In the past year, the Internet security market has seen several high-profile mergers and acquisitions. One company — Blue Coat — has been both the acquirer and the acquired. At the end of 2015, Blue Coat bought Elastica for $280 million, only to find itself scooped up by Symantec nine months later. Another major deal was Raytheon’s acquisition of Websense, which was combined with Raytheon’s Cyber Products group and Stonesoft to form Forcepoint in early 2016.
On the software side, Avast recently announced its takeover of AVG Technologies in a billion-dollar deal, IBM purchased Resilient Systems in April 2016, and two months later Cisco acquired CloudLock, a security vendor specialising in cloud-based services.
All this activity, in a span of a year, raises the question: what’s driving this market consolidation?

### SUPPLIED INFORMATION
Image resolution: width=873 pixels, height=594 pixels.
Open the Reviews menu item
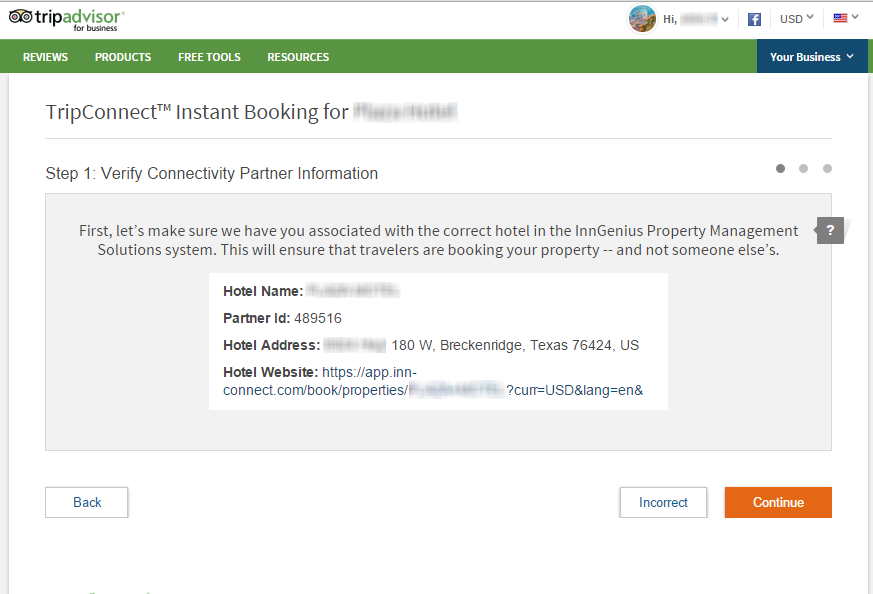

### EXERCISE TASKS
1: In the passage on security-industry acquisitions, what was combined to form Forcepoint?
2: Transcribe the passage on security-industry acquisitions between "In the past" and "in cloud-based services.", inclusive.

### THE SOLUTIONS
1: Websense, Raytheon's Cyber Products group, and Stonesoft.

2:
In the past year, the Internet security market has seen several high-profile mergers and acquisitions. One company — Blue Coat — has been both the acquirer and the acquired. At the end of 2015, Blue Coat bought Elastica for $280 million, only to find itself scooped up by Symantec nine months later. Another major deal was Raytheon’s acquisition of Websense, which was combined with Raytheon’s Cyber Products group and Stonesoft to form Forcepoint in early 2016.
On the software side, Avast recently announced its takeover of AVG Technologies in a billion-dollar deal, IBM purchased Resilient Systems in April 2016, and two months later Cisco acquired CloudLock, a security vendor specialising in cloud-based services.